• Activity
Give the items from the line with "At what (x,y)" to the line with "Identify the location" as a Markdown table with the columns Row and Line, skipping blank lines. Leave the pictures out.

• Material for this exercise
--
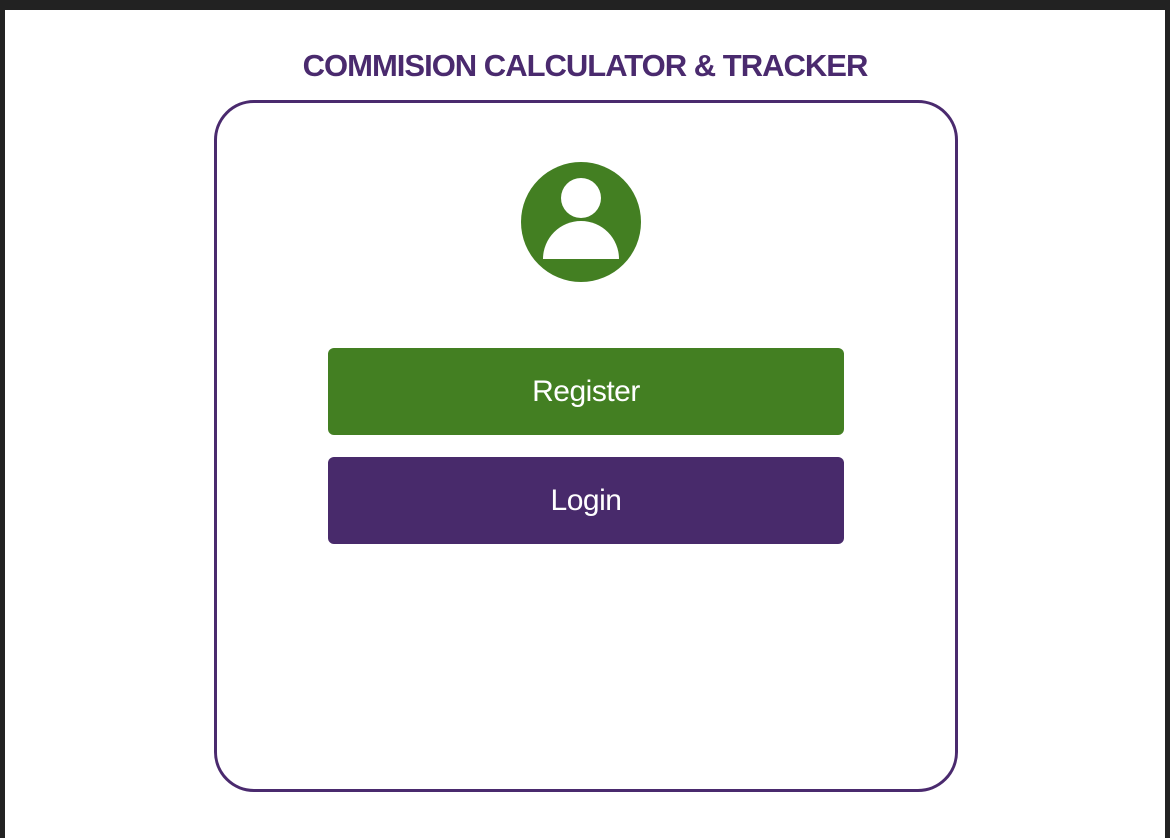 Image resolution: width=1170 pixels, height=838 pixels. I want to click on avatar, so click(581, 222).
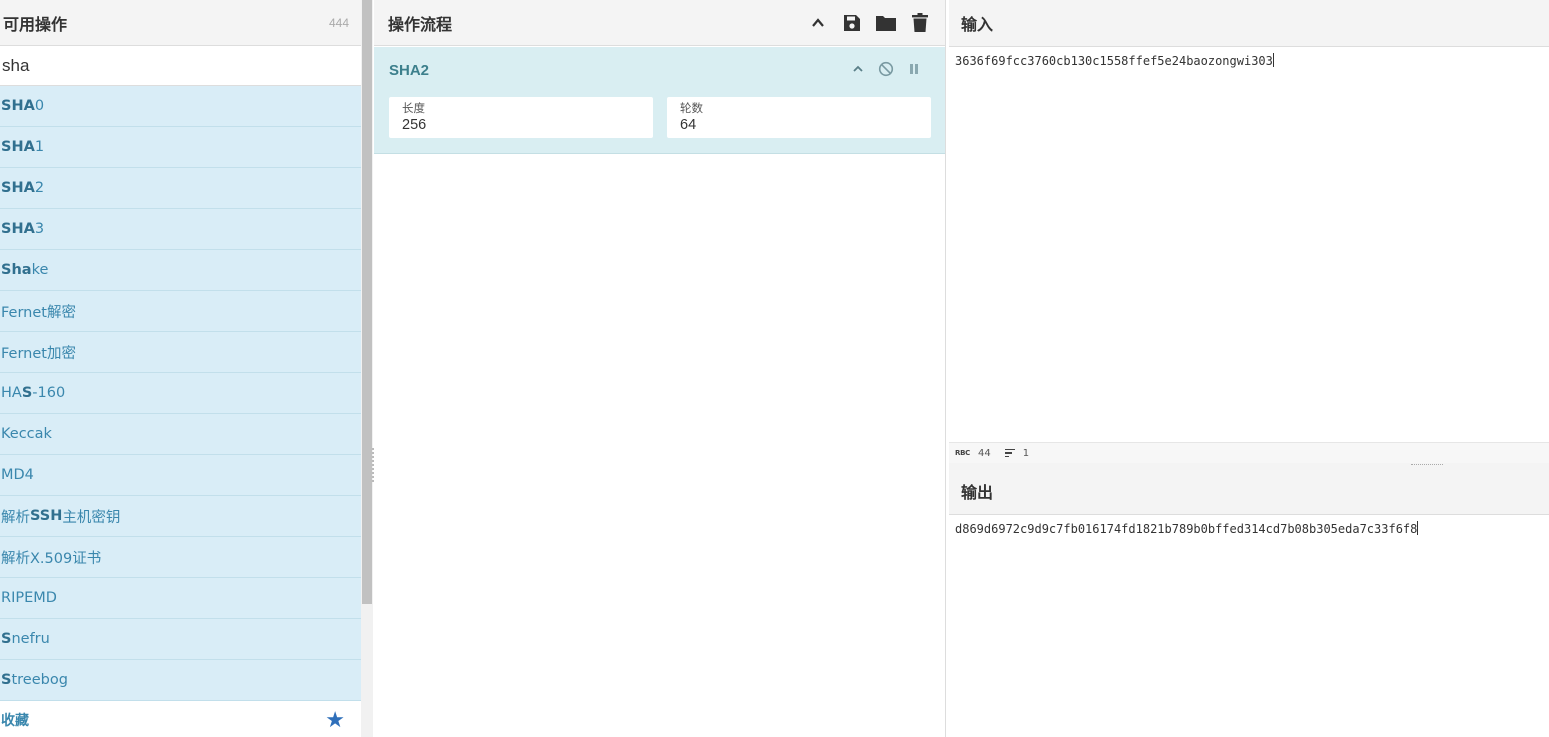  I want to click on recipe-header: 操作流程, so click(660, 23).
--
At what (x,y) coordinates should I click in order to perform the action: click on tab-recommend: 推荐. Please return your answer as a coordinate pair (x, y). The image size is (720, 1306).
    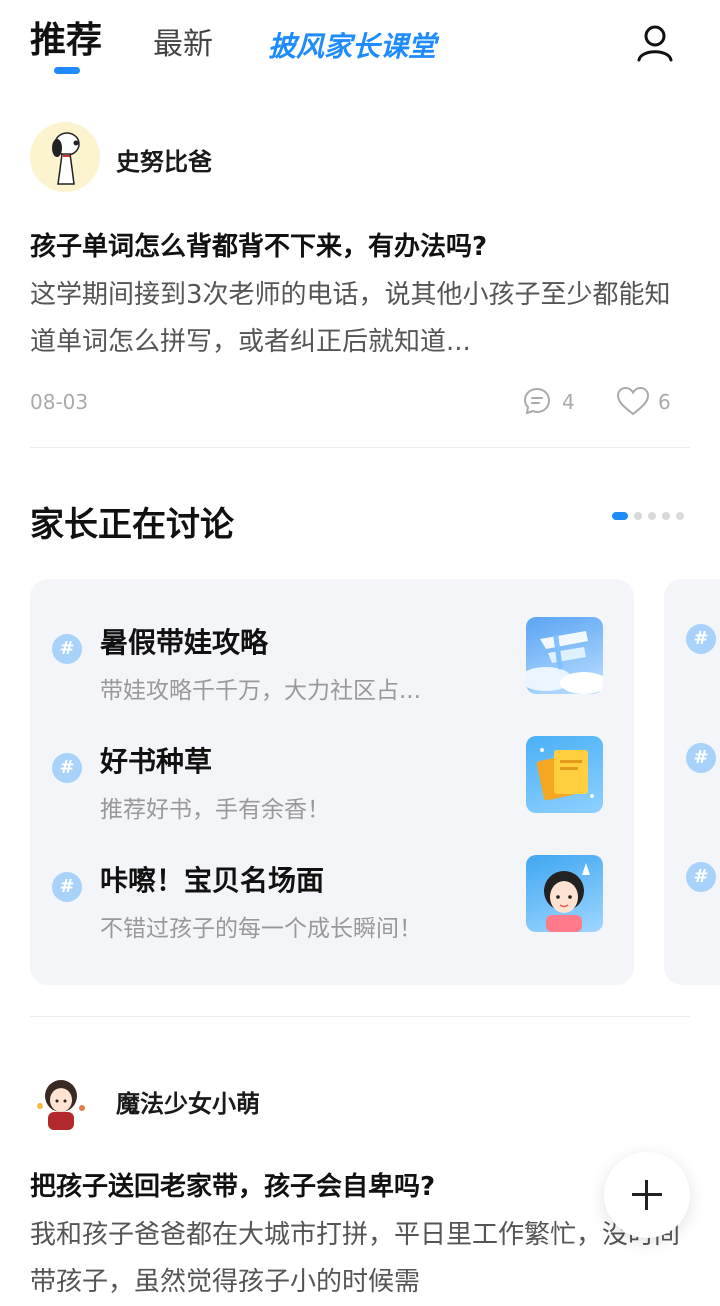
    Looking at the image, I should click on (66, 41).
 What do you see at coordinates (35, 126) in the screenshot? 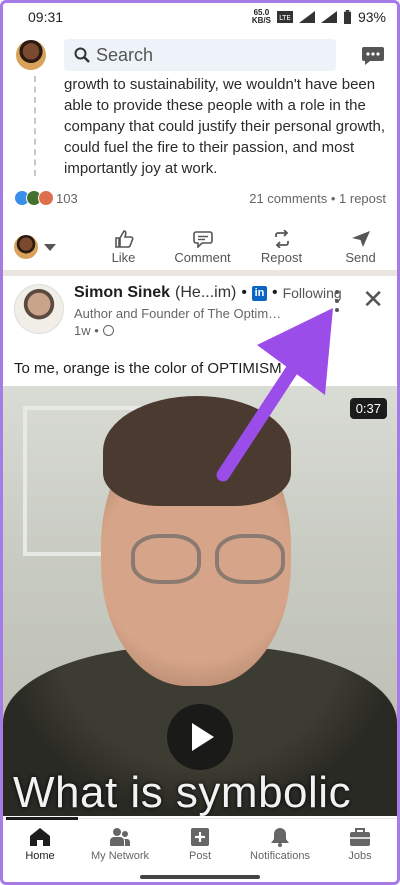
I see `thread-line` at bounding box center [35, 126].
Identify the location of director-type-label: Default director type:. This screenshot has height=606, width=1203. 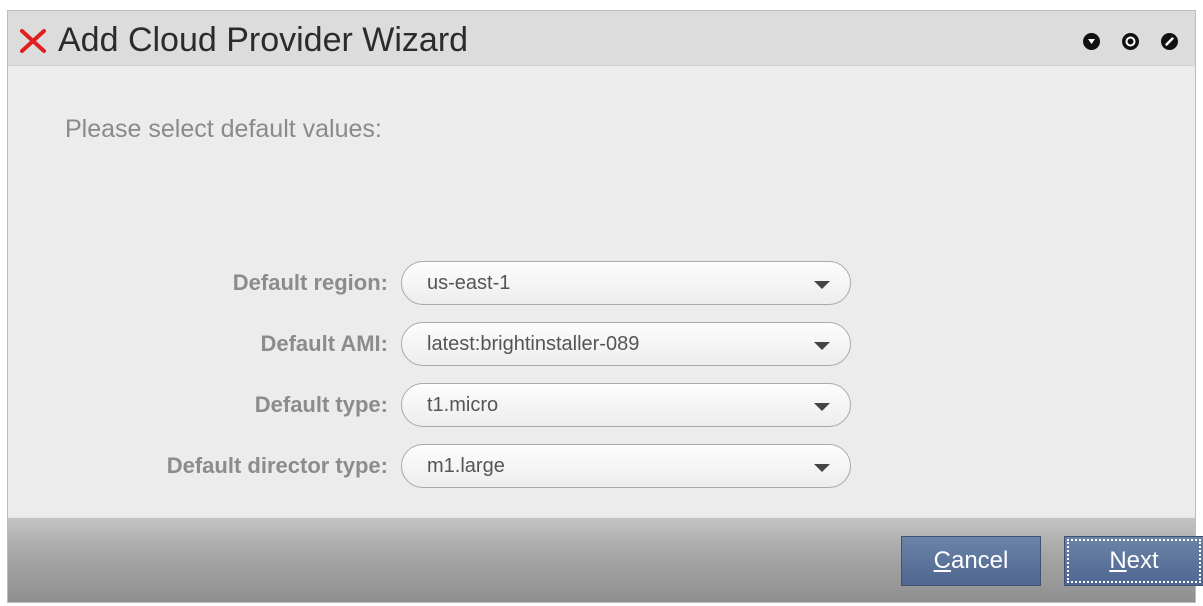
--
• Result
| Row | Line |
|---|---|
| 1 | At what (x,y) coordinates should I click in order to perform the action: click on tab-recommend: 推荐. Please return your answer as a coordinate pair (x, y). The image size is (720, 1306). |
| 2 |     Looking at the image, I should click on (66, 41). |
| 3 |  What do you see at coordinates (35, 126) in the screenshot?  |
| 4 | I see `thread-line` at bounding box center [35, 126]. |
| 5 | Identify the location of director-type-label: Default director type:. This screenshot has height=606, width=1203.  |